In my years of working as a professional Aborigine, I know that I participated in gross unfairness and abuses of power in the name of ‘reconciliation’ and ‘cultural sensitivity’. About 18 months ago I burned my ‘proof of Aboriginality’ and got off the Aboriginal gravy train for good. To accept preferential treatment on the basis of race is to participate in racism.
I used to identify as Aboriginal, and I have worked in ‘identified’ government positions only open to Aboriginal people. As a professional Aborigine, I could harangue a room full of people with real qualifications and decades of experience with whatever self-serving, uninformed drivel that happened to pop into my head. For this nonsense I would be rapturously applauded, never questioned, and paid well above my qualifications and experience.

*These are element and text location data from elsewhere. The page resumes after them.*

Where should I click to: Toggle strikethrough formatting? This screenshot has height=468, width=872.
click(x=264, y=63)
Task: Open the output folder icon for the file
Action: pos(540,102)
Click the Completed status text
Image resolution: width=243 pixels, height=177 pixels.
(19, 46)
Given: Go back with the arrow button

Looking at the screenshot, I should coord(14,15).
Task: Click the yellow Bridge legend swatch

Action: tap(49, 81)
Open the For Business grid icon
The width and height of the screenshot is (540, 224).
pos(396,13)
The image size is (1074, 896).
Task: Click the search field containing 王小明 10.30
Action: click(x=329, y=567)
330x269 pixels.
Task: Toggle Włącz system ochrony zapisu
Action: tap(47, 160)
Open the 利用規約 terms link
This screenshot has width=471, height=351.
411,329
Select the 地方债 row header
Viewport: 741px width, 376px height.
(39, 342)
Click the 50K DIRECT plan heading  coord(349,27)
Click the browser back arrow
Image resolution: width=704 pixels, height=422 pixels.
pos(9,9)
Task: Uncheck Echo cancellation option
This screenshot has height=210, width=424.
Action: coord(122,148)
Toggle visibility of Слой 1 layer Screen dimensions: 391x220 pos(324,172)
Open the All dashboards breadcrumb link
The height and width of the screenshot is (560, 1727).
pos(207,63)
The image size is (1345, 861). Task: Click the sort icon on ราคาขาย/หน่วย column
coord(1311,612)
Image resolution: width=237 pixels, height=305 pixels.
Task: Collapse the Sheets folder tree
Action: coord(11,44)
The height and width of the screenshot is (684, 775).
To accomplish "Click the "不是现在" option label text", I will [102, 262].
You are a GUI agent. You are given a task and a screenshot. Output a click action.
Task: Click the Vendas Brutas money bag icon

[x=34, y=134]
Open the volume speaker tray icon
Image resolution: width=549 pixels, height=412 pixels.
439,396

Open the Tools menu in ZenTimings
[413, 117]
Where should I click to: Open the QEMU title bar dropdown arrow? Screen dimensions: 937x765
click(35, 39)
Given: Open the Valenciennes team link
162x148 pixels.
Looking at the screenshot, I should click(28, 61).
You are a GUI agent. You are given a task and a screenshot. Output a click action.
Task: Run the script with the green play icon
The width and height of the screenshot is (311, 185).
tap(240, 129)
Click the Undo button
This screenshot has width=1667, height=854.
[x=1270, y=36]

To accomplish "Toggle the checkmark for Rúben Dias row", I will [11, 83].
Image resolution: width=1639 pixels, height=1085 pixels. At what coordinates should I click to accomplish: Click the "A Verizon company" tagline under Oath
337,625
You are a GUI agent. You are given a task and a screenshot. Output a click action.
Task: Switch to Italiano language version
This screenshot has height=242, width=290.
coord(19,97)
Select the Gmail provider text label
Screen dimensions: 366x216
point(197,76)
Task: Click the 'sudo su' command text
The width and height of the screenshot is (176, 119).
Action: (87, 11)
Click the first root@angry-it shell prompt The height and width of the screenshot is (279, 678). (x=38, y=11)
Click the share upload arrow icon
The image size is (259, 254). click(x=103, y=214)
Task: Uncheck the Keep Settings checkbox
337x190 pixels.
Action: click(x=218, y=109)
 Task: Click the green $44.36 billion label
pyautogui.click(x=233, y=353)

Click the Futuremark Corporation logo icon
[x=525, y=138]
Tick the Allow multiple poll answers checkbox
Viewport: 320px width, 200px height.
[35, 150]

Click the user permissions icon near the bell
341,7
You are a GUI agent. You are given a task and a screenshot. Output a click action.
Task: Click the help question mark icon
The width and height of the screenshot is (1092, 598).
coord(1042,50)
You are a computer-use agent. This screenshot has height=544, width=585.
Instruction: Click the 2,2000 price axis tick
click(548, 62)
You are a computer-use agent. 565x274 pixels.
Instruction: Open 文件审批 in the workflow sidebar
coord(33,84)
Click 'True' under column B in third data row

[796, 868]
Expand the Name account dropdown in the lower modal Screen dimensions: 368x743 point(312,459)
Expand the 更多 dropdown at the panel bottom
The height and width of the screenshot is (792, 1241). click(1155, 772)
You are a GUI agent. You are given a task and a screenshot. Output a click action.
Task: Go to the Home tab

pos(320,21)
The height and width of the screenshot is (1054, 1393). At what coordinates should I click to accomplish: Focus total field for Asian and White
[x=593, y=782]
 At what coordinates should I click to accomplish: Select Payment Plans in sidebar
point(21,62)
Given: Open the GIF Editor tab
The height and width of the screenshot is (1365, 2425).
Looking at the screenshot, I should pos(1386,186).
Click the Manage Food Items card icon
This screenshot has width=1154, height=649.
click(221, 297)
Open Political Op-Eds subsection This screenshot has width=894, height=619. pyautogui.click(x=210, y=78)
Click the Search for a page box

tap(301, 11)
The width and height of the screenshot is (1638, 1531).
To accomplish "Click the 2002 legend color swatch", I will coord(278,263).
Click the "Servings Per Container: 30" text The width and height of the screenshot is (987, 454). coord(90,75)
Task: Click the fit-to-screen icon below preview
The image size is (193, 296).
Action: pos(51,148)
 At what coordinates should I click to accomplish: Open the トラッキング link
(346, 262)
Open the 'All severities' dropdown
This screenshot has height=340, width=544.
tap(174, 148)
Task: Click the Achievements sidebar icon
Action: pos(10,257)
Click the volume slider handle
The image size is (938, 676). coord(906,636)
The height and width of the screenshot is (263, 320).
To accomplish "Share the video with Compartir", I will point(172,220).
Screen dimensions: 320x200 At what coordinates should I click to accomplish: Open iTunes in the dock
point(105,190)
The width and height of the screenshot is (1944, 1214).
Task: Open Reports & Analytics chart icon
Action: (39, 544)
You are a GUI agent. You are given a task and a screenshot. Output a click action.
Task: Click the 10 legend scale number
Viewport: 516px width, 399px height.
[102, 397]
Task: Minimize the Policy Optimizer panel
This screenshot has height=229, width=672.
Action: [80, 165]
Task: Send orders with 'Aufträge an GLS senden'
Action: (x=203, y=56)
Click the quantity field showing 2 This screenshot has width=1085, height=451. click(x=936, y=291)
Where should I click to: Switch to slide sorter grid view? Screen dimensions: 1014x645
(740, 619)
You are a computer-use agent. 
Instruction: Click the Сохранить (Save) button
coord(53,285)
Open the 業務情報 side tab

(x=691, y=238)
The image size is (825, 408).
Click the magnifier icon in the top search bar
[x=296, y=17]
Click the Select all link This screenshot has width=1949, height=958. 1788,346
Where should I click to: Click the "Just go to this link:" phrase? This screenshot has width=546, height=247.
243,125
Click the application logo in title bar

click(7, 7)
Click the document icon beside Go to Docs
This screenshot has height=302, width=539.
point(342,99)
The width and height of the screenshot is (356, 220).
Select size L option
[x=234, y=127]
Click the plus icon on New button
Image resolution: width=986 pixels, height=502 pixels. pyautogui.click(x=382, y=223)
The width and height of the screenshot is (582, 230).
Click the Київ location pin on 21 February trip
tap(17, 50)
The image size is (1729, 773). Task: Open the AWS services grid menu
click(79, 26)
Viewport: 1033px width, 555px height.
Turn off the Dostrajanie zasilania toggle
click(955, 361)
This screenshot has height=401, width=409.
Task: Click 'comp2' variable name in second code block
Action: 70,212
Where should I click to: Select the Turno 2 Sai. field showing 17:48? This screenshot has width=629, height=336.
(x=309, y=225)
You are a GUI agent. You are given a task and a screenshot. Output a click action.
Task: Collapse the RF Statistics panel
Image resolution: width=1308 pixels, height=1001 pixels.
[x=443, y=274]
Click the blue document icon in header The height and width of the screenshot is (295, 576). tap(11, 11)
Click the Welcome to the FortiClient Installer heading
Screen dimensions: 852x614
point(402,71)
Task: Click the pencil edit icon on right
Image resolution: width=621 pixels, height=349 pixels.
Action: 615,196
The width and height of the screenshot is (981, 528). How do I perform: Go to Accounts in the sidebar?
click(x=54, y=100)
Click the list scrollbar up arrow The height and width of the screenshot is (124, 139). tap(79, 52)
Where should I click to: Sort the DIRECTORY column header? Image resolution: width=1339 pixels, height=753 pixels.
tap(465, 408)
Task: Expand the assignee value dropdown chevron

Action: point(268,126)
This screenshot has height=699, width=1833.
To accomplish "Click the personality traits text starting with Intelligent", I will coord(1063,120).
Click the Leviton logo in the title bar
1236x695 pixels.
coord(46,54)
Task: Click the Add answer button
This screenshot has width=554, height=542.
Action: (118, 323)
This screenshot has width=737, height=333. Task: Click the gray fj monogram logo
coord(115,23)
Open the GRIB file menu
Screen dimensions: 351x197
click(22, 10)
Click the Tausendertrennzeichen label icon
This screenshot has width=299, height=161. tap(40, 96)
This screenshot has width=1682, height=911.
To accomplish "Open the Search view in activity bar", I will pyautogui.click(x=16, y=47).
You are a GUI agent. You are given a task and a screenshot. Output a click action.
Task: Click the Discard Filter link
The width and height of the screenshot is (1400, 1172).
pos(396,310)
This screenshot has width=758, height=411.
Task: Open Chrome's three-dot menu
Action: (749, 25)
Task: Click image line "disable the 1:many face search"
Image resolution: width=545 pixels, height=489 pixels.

About 18 months ago I burned my ‘proof of Aboriginality’ documentation (a letter from the NSW Department of Education acknowledging that I was Aboriginal, on the basis that my local Aboriginal Lands Council at that time, circa 1990, had said so). I walked away from the Aboriginal industry for good.
It hasn’t been easy, and I am still working out what to do with myself from here, but it has been rewarding. It feels great to simply identify as a human being, and to work alongside colleagues that only know me as another ordinary wage-slave, and not as a pampered mascot with the power to ruin a career with an accusation of ‘insensitivity’.
It also feels good to do proper work; sitting around a government office essentially being paid to be Aboriginal is both undignified and boring. I miss the money of course, but I don’t miss the racism.
Such refreshingly honest attitude from a person of Aboriginal origin. I am proud of Kerryn and what she has done. The whole aboriginal industry is repulsive to me and to many other Australians. Yes we are sorry for a significant loss of numbers and harsh treatment, however in today’s society, Aboriginals surely must be appreciative that they don’t have to live stone age lives of some 230 years ago.
If Kerryn’s message and attitude got out to the wider disadvantaged Aboriginal communities, this would do more to advance their cause and ‘bridge the gap’ than any government apology or policy.